Cinque Terre
We had an early start to get back to the campground and catch the bus from Florence to go to Cinque Terre. On our way we had a photo shoot stop at the leaning tower of Pisa. There really isn't much else to do at Pisa other than seeing the tower. The tower is now reinforced and you can no longer climb on it but it was great to see. Its much larger than I expected and upon seeing the foundations you really can see how much it does lean. Sitting under the tree and watching the number of people taking photo's to hold it up, push it down, karate chop it, along with other stuff was an amusing way to spend the time we had here!!

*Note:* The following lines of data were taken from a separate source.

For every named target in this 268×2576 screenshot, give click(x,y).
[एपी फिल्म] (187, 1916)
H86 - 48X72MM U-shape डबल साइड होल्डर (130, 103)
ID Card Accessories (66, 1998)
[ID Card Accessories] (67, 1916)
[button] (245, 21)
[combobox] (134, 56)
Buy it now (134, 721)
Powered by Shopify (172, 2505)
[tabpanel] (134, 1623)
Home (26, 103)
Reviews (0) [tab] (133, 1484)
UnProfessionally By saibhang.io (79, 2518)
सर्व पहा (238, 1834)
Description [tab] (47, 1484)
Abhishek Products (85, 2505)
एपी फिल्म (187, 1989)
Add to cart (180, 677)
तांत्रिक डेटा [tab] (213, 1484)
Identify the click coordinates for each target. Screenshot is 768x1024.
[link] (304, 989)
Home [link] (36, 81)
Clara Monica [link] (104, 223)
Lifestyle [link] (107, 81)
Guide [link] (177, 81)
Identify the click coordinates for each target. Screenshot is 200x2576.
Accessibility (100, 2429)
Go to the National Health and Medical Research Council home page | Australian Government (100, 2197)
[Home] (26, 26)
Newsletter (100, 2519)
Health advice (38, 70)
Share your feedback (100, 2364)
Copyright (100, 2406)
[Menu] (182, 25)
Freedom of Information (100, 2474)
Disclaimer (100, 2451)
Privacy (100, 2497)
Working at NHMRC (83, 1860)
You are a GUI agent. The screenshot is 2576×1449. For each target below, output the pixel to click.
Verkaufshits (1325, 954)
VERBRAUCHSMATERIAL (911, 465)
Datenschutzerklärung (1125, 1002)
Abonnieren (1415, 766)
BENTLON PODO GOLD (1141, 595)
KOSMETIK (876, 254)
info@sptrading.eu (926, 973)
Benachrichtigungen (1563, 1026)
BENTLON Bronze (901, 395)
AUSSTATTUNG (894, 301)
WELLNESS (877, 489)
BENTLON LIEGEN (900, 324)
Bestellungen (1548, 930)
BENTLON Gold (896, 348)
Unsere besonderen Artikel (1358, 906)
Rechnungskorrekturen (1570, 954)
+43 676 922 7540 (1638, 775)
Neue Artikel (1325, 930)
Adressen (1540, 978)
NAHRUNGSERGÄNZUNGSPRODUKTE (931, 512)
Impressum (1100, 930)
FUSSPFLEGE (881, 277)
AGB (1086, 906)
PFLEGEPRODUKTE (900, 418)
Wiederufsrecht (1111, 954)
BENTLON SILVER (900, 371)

It was then back to the bus and on the way to Cinque Terre. Cinque Terre is a coastal town in Italy which is made up of 5 small villages each with their own individuality and walking paths have been set up to walk between them - 12 km in all. We arrived late morning which allowed us plenty of time to head to the first village, Riomaggiore for lunch at a bit of a walk/hike. We loaded up on carbohydrates (nice pasta) then headed up toward a track that would take us to a church at the top of a hill for what we expected would be pretty great coastal views. I'll just set the scene a bit, it was a hot day, about 35 degrees celsius and about what felt like 80% humidity and we decide to hike a mountain.... The very helpful staff at the information offices (not) explained that the paths are all very well signposted and you wouldn't have any problems finding the track, I asked in what I thought was my good Italian if they are posted with green signs (that we had seen on the way to the path) Yes was the reply. For anyone that visits, I'll just let you know that they are the red and white signs that you find painted on rocks every so often, oh and maybe an arrow, that doesn't tell you where its taking you. For the record we did make it to the top of the hill to the church for some very nice views and a nice breeze under the tree, but I gotta say, it was hard work. After making it down we decided to walk the first part of the walking trail from the first village of Riogmaggiore to Monarola because its the shortest and easiest - only took about half an hour... although it took us a little longer because they had this cool little cafe sitting out over the water where we enjoyed a glass of wine and just enjoyed where we were. The walking trails between the villages are also much better sign posted and used than the hiking trails. Once reaching Manarola it was dinner time so we had a meal there. We headed back exhausted to La Spezzia where we were staying for the evening and went for a stroll in the town and found a very nice gelateria run by a lovely couple at retirement age who make their own gelati and are very generous with their scoops, it was one of the nicest gelato's we had. My mouth waters just remembering it....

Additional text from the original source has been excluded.